Post Nine: Print the Legend

This well written book shows how the 19th century invention of photography was used to tell the story of the American West. It was also used to support a legend and myth created by a nationalist sense of purpose. The expansionist thrust into the newly acquired territories following the Louisiana Purchase and the Treaty of Guadalupe Hidalgo to include the Mexican American War saw the employment of photography to record historical events. These photographs including the earlier daguerreotypes were primary source documents that were received by 19th century photographers, daguerreotypists and the American public in different ways.

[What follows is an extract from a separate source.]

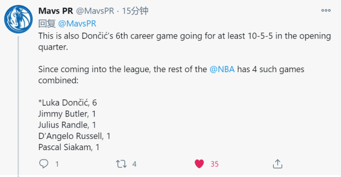This screenshot has width=341, height=177.
Task: Follow the 回复 @MavsPR reply-to link
Action: [x=77, y=23]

Martha Sandweiss captures how the daguerreotypes were first used. She exposes their technical limitations and their inability to be reproduced. Moreover demonstrates that the public could not effectively view the daguerreotype an effective means to explain the nations expansion into new territories. It took other forms expression to provide narration and explanation that the early photographs could not do by themselves. Only indirectly were the daguerreotypes used to construct paintings arranged in linear sequence to form the panoramas of the American West. Sandweiss tells the engaging story of the many varieties of panoramas that became popular during the day. From John Banvard's panorama of the Mississippi River to John Welsey Jones's pantoscope that depicted Overland travel through the West. Jones's pantoscope, a panorama that employed 1500 daguerreotypes as a basis to sketch Western scenes that provided the basis of the sequenced paintings. Along with the visual scenes were the necessary narration that provided education and entertainment for those viewers attending the "virtual" trip across the country in the comfort of a darkened theater. The message here was clear. The daguerreotype was too small. If it was to be used for public viewing it had to be recreated in the forms of sketches and paintings.

Martha Sandweiss also tells the story of how wetplate photography was progressively used by government topographers and railroad photographers to more directly tell the story of expansion into the American West. Because of the photograph's ability to be reproduced it can be placed into media that can support the message of westward migration of the Americans. Sandwiess does allude to Westward expansion which takes on a different tone during and after the Civil War when this expansion forms a basis in part for the reunion of the country. The description of how Emanuel Leutz's mural Westward the Course of Empire Takes Its Way and how it is placed in the U.S. Capitol in 1862 is revealing. Note the timing of that imperial statement. It comes at a time when focus on another part of the country (the West) becomes an anticipated focus towards reunion of North and South.

Along with painting the picture of American expansion into the West, Sandweiss shows how the expression of Western expansion through photography dealt with the American Indian as a vanishing race. "If the disappearance of the native peoples was inevitable, Americans bore not real cupability... it was simply natures course, no one was right or wrong." (p273) Even with photography used as a accurate method to portray the physical object such as the American Indian, it could be still used to tell the story of the storyteller - to interpret the photograph to support the myth and legend of the American West.